3. Genus Echinotus nov.
Genotype: Avicula echinata W. Smith, Middle Jurassic, Europe.
Shell rather small, inequivalve, outline subquadrate, left valve well inflated, right valve flat. Both valves have a prominent posterior wing, acutely angled at its junction with the long, straight dorsal and strongly concave posterior margin. Anterior wings weak, right byssal ear well developed, oblique, considerably overlapped by the anterior wing. Sculpture discrepant, right valve with strong, regular, radiate ridges, left valve smooth. Hinge-area edentulous, with a well excavated, triangular ligament-pit. Left hinge having a thickening below the umbo with a gentle sinus anteriorly and bounded by the ligament posteriorly.
Echinotis echinata (W. Smith).
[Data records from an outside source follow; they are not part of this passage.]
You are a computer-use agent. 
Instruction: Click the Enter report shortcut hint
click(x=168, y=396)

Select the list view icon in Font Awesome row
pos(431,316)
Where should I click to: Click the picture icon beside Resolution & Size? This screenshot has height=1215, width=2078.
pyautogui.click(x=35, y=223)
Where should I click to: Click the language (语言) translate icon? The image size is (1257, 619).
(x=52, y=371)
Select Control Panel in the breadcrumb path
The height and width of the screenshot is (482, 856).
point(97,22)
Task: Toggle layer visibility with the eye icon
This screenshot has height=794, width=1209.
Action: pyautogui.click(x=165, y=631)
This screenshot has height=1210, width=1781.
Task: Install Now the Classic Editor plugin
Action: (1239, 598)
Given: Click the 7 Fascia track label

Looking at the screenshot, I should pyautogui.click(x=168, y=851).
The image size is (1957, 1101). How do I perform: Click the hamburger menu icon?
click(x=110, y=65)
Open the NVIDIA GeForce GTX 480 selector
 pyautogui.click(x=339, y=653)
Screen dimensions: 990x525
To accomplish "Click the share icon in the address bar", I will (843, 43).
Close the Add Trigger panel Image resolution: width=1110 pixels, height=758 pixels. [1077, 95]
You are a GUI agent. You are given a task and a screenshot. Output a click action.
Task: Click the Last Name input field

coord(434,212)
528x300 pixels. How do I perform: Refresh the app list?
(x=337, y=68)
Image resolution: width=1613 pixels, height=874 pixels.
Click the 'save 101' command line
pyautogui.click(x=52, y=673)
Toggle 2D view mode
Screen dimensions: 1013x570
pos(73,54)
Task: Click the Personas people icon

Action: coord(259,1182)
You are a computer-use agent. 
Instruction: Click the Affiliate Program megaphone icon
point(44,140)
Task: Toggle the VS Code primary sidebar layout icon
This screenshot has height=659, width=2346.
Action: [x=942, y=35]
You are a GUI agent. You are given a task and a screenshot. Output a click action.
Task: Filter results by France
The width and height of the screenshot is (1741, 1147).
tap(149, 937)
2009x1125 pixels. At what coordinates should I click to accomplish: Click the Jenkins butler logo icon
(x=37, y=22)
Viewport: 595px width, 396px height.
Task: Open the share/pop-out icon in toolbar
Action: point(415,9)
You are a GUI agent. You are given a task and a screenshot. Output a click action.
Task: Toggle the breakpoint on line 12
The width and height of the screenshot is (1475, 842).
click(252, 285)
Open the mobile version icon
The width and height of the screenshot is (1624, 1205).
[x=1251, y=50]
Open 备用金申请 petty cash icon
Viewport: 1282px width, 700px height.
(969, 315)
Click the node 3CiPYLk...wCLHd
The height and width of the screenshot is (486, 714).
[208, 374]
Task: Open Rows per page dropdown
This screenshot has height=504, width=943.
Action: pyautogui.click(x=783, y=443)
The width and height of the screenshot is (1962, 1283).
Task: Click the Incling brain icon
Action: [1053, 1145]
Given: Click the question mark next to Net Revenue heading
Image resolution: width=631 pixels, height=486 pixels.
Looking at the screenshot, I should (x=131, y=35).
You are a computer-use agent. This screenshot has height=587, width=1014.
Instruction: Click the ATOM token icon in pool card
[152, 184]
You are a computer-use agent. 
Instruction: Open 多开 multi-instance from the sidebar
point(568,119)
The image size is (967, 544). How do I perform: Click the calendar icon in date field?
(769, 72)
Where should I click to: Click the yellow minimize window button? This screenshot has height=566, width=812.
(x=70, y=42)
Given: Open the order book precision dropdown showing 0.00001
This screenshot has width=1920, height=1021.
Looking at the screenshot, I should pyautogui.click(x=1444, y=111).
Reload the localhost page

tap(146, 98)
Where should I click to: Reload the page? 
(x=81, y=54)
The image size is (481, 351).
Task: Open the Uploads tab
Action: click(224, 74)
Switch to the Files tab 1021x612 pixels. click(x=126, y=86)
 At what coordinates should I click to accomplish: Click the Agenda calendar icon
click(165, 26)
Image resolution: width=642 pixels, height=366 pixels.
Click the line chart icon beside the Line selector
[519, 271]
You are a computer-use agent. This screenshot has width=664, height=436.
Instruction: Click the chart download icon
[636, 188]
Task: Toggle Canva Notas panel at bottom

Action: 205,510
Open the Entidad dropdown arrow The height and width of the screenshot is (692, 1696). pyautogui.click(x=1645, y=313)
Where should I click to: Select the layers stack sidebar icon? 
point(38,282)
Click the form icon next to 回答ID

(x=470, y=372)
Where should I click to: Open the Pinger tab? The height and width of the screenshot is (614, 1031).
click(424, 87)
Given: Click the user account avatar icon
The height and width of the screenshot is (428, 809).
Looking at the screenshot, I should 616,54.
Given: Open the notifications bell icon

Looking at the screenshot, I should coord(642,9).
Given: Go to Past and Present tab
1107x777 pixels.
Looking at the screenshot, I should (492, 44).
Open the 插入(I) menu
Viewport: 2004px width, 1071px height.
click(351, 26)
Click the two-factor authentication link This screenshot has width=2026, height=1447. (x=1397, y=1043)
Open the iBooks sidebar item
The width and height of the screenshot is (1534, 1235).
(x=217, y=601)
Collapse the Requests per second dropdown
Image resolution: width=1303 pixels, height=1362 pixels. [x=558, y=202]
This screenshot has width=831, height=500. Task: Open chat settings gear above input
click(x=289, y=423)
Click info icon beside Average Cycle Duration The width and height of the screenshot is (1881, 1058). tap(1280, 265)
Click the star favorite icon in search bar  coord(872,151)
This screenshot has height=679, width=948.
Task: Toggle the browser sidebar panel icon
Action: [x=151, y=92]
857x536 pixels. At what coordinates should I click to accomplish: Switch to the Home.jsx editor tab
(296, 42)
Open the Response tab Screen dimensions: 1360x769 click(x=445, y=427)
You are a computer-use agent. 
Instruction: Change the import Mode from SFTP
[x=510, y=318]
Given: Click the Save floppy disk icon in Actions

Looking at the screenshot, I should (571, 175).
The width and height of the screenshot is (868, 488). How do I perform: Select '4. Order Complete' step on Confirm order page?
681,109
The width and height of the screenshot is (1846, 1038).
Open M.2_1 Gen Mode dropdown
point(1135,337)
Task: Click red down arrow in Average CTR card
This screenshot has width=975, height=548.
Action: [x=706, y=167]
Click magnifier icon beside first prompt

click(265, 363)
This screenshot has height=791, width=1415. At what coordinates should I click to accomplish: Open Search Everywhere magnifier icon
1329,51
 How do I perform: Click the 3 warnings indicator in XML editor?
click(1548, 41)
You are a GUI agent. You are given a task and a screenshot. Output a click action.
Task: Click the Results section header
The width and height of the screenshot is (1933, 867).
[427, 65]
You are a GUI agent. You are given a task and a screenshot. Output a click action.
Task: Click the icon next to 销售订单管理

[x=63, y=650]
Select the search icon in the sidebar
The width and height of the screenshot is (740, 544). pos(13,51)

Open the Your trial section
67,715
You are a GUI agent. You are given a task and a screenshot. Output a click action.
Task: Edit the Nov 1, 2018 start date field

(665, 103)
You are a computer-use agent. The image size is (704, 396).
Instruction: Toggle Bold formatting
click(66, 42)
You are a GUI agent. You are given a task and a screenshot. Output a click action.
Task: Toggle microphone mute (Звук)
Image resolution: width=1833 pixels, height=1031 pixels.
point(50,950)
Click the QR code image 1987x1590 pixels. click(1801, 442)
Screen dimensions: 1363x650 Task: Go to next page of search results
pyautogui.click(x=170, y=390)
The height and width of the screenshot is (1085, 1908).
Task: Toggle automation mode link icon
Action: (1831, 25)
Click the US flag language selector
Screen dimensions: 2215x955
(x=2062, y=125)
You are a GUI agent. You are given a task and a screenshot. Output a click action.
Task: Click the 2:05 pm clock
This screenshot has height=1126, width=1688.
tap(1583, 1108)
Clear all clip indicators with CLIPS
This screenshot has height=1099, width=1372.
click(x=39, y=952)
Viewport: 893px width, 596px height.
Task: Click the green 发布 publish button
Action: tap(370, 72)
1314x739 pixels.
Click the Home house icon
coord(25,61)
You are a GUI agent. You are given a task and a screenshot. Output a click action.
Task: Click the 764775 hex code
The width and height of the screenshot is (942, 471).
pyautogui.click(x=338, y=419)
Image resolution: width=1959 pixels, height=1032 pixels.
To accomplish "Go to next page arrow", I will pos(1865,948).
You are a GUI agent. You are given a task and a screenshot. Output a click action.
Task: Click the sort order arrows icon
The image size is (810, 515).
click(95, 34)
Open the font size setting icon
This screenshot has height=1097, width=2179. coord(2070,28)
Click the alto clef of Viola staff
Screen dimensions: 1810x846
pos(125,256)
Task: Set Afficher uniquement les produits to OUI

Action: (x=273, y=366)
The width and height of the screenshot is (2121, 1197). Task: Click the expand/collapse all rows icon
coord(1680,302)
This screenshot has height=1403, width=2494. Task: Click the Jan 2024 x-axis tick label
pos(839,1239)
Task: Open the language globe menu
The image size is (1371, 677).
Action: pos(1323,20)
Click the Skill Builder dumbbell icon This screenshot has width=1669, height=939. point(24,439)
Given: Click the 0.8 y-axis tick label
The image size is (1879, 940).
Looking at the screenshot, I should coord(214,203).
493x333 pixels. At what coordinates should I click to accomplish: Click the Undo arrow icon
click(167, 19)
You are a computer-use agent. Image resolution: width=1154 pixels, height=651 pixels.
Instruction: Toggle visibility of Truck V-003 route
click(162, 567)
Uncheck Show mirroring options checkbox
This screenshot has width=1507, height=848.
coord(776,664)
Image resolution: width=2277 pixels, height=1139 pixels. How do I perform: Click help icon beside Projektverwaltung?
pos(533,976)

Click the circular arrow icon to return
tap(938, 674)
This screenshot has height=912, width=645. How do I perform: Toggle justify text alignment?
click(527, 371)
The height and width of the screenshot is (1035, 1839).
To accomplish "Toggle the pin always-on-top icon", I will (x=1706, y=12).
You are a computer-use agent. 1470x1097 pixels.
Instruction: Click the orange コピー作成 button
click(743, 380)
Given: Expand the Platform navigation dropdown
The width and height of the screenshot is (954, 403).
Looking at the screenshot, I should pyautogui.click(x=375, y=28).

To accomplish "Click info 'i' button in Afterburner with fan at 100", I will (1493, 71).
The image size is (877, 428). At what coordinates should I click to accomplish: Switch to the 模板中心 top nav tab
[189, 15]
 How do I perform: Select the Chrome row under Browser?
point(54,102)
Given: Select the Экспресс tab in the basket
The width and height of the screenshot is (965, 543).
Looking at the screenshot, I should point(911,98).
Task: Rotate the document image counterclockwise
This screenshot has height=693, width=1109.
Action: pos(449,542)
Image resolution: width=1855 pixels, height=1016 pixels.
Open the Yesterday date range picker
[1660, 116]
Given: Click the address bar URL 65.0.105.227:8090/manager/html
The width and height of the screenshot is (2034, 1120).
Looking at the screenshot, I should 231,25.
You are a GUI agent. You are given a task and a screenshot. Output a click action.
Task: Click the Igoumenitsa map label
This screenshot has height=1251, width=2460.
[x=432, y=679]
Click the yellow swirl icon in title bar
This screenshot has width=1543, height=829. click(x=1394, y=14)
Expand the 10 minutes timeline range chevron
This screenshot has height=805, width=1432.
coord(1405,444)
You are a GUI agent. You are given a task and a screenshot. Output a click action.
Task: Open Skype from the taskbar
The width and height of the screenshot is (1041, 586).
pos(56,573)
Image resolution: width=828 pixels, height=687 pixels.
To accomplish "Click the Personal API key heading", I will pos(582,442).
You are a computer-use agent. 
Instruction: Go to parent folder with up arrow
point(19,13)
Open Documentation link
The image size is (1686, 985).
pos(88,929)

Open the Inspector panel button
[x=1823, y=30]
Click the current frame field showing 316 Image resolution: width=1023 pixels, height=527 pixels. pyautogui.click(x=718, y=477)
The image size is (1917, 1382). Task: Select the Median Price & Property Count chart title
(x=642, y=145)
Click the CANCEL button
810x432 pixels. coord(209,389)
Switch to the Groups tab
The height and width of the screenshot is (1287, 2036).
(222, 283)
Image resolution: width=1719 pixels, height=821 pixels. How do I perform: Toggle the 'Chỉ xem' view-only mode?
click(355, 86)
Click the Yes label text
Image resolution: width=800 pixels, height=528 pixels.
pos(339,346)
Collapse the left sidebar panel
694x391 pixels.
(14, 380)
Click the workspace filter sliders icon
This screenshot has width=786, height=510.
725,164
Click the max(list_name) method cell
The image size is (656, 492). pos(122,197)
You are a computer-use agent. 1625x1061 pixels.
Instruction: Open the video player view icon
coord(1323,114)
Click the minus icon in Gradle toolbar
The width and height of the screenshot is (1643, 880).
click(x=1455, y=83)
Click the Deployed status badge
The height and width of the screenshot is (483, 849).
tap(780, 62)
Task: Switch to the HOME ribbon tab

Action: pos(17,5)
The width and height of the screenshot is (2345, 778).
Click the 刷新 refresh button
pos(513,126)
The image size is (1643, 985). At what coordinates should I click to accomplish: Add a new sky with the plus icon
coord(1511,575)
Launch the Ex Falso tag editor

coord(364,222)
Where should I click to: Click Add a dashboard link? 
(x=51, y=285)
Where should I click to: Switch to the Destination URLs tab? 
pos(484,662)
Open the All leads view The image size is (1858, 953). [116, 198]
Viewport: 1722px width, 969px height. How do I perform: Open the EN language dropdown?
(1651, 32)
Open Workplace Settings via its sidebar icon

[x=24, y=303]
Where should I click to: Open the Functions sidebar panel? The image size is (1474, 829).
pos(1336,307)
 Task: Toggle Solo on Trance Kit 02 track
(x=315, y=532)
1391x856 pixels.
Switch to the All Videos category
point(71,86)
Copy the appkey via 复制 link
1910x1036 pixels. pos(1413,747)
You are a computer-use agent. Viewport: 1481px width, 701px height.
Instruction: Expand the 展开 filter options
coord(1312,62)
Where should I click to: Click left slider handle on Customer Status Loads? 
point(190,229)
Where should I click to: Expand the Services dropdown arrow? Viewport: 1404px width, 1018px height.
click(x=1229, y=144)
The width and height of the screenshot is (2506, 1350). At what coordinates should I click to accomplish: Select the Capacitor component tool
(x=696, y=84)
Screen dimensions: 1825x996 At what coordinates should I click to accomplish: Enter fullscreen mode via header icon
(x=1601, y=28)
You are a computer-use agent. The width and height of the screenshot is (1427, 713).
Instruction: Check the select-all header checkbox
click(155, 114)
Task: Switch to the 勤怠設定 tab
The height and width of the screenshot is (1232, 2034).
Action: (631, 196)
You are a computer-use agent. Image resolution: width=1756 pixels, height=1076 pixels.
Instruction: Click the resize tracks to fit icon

Figs. 7, 8, 25–27.
1817. Avicula echinata W. Smith, Strat. Syst. org. Foss., p. 67.
Good figures of the hinge have been published by Pompeckj (1901, pl. 15, fs. 1, 4, 7, 11, 15, 19). These show that the hinge, while built on the same general plan as that of Entomonotis, yet presents important differences. Entomonotis has a wide, scarcely excavated ligament-pit which bears several well incised parallel grooves, but Echinotis has a much narrower, well excavated pit which is not regularly grooved. The left hinges of both Entomonotis and Echinotis bear a prominent thickening immediately anterior to the ligament; but the disposition of this and also of the rest of the hinge differs in the two groups. For instance, in Entomonotis the thickening merges into the ligamental area and is itself finely striated; in Echinotis it is sharply separated from the ligament.
The specimens of E. echinata recorded by Trechmann (1923, p. 271) are the only ones that have been yet found in New Zealand. Since they are rather poor casts, the identity is not beyond doubt, but is accepted by the writer, who, however, wrongly identified as “P. echinata (?)” shells from the Awakino Valley (Henderson and Ongley, 1923, p. 24). The resemblance is only superficial, the smooth right valves have no byssal ear, and the generic relation may be with Placunopsis.

The Jurassic shell described and named by Trechmann (1923, p. 270, pl. 15, fs. 6–9) as Pseudomonotis marshalli was recognised by him as aberrant and not closely related to any of the known species of Pseudomonotis (sensu lato). The hinge of a comparatively well preserved right valve has now been excavated, and also casts of left hinges have been secured. These show much in common with Entomonotis and Echinotis; but the differences of hinge detail, of surface sculpture, and of shape indicate considerable divergence of the stock, and entitle it to generic rank.